Solution verification of: $f$ periodic and $\lim_{x \to \infty} f(x)$ exists implies $f$ is constant

Question

Let $f$ be a periodic function. Show that if $\lim_{x \to \infty} f(x)$ exists in $\mathbb{R}$, then $f$ is a constant function. Use this result to prove that $\lim_{x \to \infty} \sin x$ doesn't exist.

My proof: let $\epsilon>0$. By hypothesis $\lim_{x \to \infty} f(x)$ exists, hence there exists $M_{\epsilon/2}>0$ such that $x \ge M_{\epsilon/2} \implies |f(x)-l|<\frac{1}{2}\epsilon$.

Since this holds for any $x \ge M_{\epsilon/2}$, given two arbitrary $x_1,x_2 \ge M_{\epsilon/2}$ it is $|f(x_1)-f(x_2)|=|f(x_1)-l+l-f(x_2)|\le|f(x_1)-l|+|f(x_2)-l|<\frac{1}{2}\epsilon+\frac{1}{2}\epsilon=\epsilon$.

Since $\epsilon>0$ is arbitrary and $x_1,x_2 \ge M_{\epsilon/2}$ are arbitrary, this holds for any $\epsilon>0$ and for any $x_1,x_2 \ge M_{\epsilon/2}$; so $|f(x_1)-f(x_2)|=0$ for any $x_1,x_2 \ge M_{\epsilon/2}$, that is $f(x_1)=f(x_2)$ for any $x_1,x_2 \ge M_{\epsilon/2}$, thus $f$ is constant in $[M_{\epsilon/2},\infty)$.

By hypothesis $f$ is periodic with period $T>0$, being $[M_{\epsilon/2},M_{\epsilon/2}+T] \subset [M_{\epsilon/2},\infty)$ it follows that, in particular, $f$ is constant in $[M_{\epsilon/2},M_{\epsilon/2}+T]$. So, by periodicity, $f$ is constant in $\mathbb{R}$.

To prove that $\lim_{x \to \infty} \sin x$ doesn't exist I used the fact that $p \implies q$ is equivalent to $\neg q \implies \neg p$, so if $f$ is periodic and not constant, then $\lim_{x \to \infty} f(x)$ doesn't exist. Since $\sin x$ is periodic and not constant, $\lim_{x \to \infty} \sin x$ doesn't exist.

Is this all correct? I am not quite sure about the proof of the fact that $f$ is constant.

Answer 1

The following paragraph is not correct:

"Since $\epsilon>0$ is arbitrary and $x_1,x_2 \ge M_{\epsilon/2}$ are arbitrary, this holds for any $\epsilon>0$ and for any $x_1,x_2 \ge M_{\epsilon/2}$, so $|f(x_1)-f(x_2)|=0$ for any $x_1,x_2 \ge M_{\epsilon/2}$, that is $f(x_1)=f(x_2)$ for any $x_1,x_2 \ge M_{\epsilon/2}$, thus $f$ is constant in $[M_{\epsilon/2},\infty)$."
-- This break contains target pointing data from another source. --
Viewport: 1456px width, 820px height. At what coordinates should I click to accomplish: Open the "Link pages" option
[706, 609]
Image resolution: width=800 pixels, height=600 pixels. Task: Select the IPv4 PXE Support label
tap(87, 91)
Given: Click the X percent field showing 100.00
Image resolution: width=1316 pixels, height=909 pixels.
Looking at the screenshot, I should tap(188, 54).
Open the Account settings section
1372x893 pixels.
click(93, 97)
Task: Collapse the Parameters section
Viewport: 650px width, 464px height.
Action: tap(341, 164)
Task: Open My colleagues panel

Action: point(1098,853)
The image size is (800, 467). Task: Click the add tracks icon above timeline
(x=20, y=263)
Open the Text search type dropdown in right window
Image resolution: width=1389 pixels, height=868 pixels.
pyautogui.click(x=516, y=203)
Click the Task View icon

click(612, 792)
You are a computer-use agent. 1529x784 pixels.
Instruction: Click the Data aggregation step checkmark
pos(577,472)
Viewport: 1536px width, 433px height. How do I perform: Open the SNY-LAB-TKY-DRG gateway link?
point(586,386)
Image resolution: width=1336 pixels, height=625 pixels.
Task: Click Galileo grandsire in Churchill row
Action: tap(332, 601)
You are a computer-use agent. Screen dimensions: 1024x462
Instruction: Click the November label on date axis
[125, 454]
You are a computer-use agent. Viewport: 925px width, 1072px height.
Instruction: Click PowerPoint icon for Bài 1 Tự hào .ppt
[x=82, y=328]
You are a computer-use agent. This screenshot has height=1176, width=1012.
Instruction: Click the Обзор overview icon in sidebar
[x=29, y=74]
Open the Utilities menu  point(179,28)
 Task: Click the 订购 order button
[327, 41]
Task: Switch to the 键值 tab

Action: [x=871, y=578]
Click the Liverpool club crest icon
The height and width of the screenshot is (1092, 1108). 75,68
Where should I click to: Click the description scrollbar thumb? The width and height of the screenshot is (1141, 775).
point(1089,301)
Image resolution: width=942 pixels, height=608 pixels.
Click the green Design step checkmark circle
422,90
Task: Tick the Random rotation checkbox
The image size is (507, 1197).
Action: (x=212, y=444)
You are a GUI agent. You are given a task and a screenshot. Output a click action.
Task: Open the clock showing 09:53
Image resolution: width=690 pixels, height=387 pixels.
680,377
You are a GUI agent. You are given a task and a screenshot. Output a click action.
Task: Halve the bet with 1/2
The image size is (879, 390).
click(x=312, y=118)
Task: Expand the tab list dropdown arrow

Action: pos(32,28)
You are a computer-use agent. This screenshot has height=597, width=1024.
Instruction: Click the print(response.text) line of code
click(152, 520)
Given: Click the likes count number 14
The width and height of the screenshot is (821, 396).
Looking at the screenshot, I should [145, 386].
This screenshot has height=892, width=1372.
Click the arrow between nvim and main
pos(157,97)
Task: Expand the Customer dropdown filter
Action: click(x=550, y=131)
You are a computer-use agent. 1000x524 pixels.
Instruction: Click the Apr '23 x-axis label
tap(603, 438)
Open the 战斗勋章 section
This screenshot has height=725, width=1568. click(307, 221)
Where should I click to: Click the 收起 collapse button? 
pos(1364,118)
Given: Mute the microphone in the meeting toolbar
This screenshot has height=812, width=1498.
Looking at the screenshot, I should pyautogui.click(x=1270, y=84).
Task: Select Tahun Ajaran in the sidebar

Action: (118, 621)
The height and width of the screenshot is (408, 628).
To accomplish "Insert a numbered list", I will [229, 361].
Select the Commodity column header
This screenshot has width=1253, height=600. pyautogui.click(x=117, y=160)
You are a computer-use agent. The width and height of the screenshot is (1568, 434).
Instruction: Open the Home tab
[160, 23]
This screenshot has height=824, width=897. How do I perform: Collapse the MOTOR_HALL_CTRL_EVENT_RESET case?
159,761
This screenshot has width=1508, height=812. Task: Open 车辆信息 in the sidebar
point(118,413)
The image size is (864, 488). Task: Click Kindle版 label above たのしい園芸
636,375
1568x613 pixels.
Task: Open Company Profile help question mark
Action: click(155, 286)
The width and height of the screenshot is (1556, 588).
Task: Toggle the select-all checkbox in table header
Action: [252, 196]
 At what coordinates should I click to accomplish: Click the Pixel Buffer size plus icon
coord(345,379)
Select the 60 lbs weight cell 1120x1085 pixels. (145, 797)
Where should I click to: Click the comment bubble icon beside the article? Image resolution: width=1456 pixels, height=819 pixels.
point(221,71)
Indeed, your $x_1, x_2$ depend on $\varepsilon$ such that you do not have, for $x_1, x_2$ fixed, $|f(x_1) - f(x_2)| < \varepsilon$ for all $\varepsilon$. To prove that $f$ is constant you must use the periodicity of the function $f$. Let us do it by contradiction.

Assume that $f$ is not constant, i.e. there is $x, y$ such that $|f(x) - f(y)| = \delta > 0$. If $T$ is the period of $f$, we may assume that $x, y \in [0,T]$ without lost of generality. Let $\varepsilon = \delta /2$. As you said, there is a $M_\varepsilon$ and $m \in \mathbb N$ such that $x + mT, y + mT \ge M_\varepsilon$ and $$|f(x + m T) - f(y + mT)| = |f(x ) - f(y)| < \varepsilon.$$ This is a contradiction by definition of $x, y$.